▸ **WHAT TO PRODUCE**
Whenever a line of the listing contains the string "icon", return that line.

▸ **DATA TO EXAMINE**
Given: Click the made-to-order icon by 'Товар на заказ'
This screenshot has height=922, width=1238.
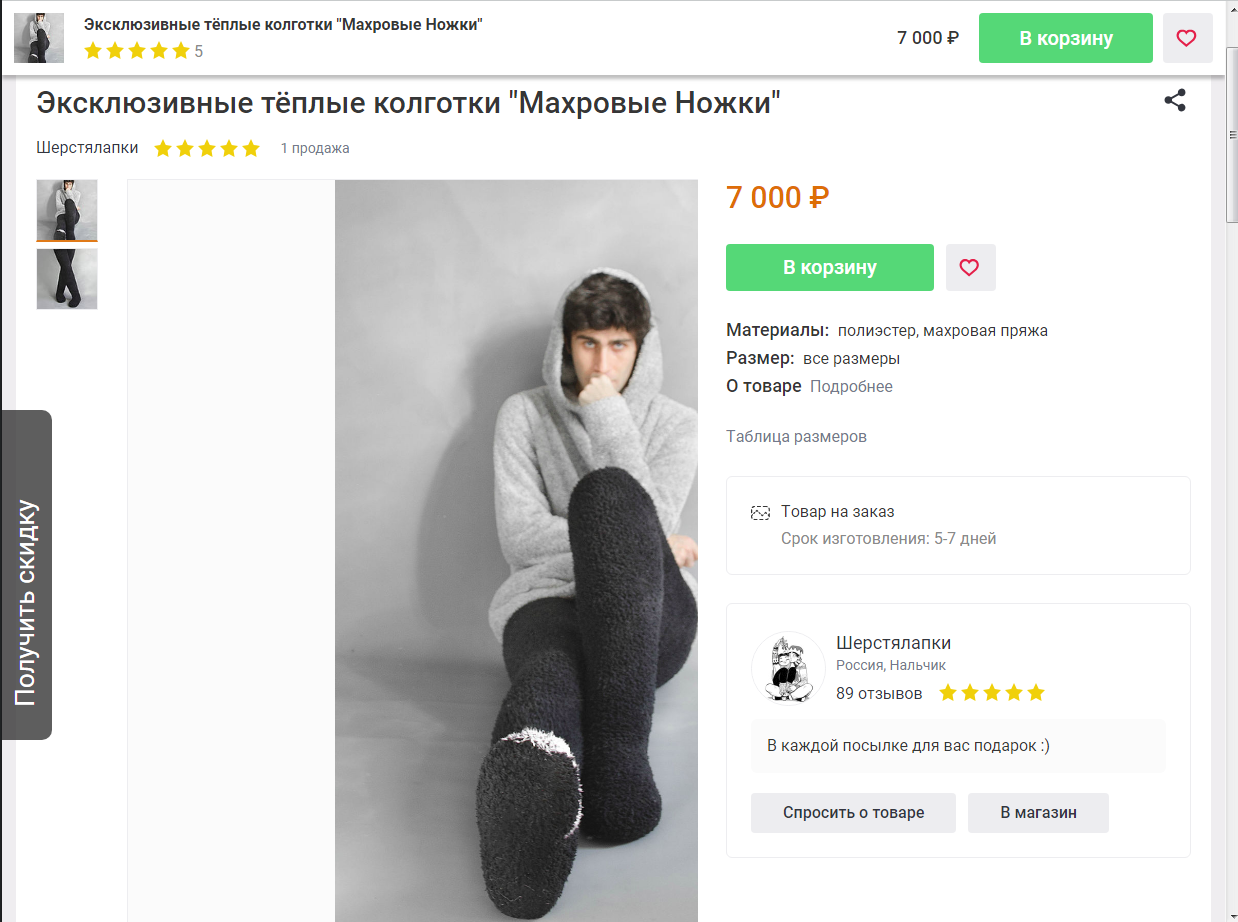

---

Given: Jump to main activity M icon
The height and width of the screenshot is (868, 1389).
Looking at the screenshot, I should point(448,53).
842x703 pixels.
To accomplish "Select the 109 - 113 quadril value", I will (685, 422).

▸ **SOLUTION TO THIS TASK**
Given: Click the made-to-order icon by 'Товар на заказ'
Given: Jump to main activity M icon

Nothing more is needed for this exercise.